As for finding joy, I would say the important thing is to be present with whatever is arising in the moment. Our capacity for joy can only be as deep as our capacity for grief. So for me the point is not to seek or chase joy, but to build my capacity for joy by being present with the entire range of my emotions. I like to think of joy as a deeply exuberant form of gratitude. 

Joy is how I replenish myself so I can be present with the grief and not bypass it. 

The more intense life gets, the greater my need for replenishment. Creativity and play have often been gateways to joy in my experience. 

 

How can we slow down and still meet all our obligations?

What we call a “slow pace” is quite often a good old human pace. Surrounded by machines, I suspect our sense of time has become mechanized as well. In my experience, “slowing down” - or operating at my human pace - is how I manage to meet my obligations in a way that fulfills me rather than depletes me. It adds a whole new layer of mental and emotional clarity, bringing precision and integrity into my actions. The chatter and noise subside and your inner knowing takes the wheel. It’s a nice feeling, I’ll tell you that :) 

We don’t realise how much extra energy we expend on things that don’t matter, until we slow down enough to get a good look. That added boost of energy from not being in a rush goes a long way in making better decisions, and those save you time in the long run as well. Because you don’t have to spend your time and energy cleaning up messes you might have made in a hurry. Speed is so overrated. 

And anything else you think would be relevant to finding peace when life is so busy and chaotic.
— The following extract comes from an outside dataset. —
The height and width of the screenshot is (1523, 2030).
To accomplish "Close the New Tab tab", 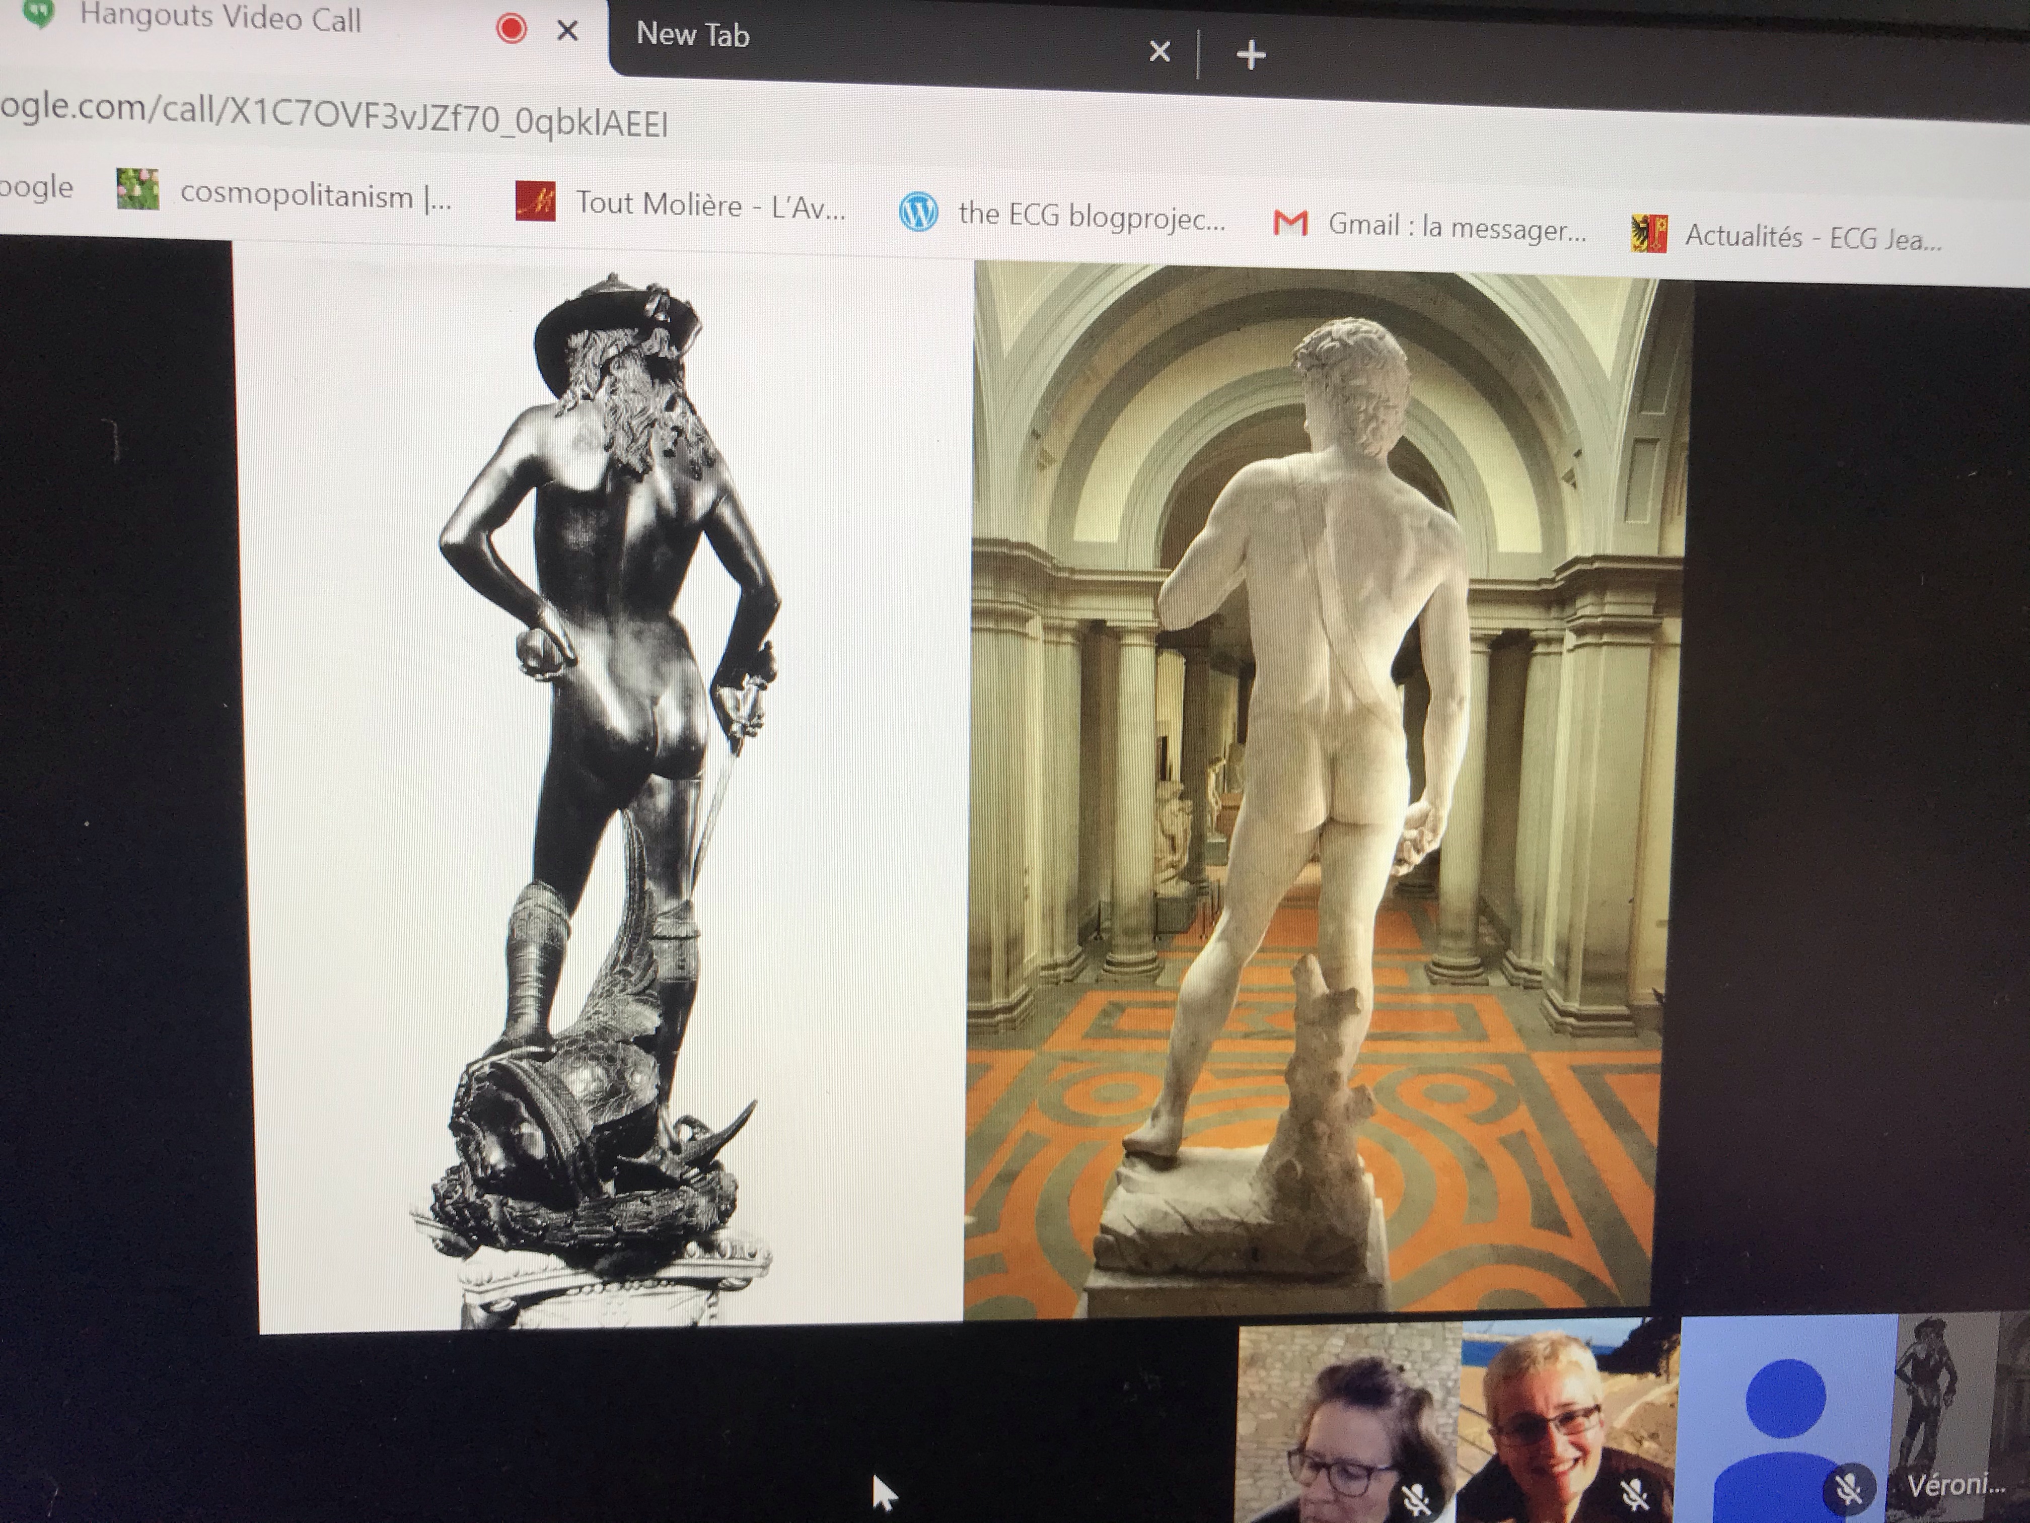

Do whatever it takes to keep yourself as nourished as you can, so you can be present and participating in your life to the fullest extent, not denying/bypassing or missing any of it. Direct your energies toward solid friendships that you can rely on in the darkest hours. Recognize the necessity of creativity and allow it to have its way in every room of your life. For me, creativity has been my most powerful spiritual practice and I would wish for everyone to recognize that creativity belongs to all of us.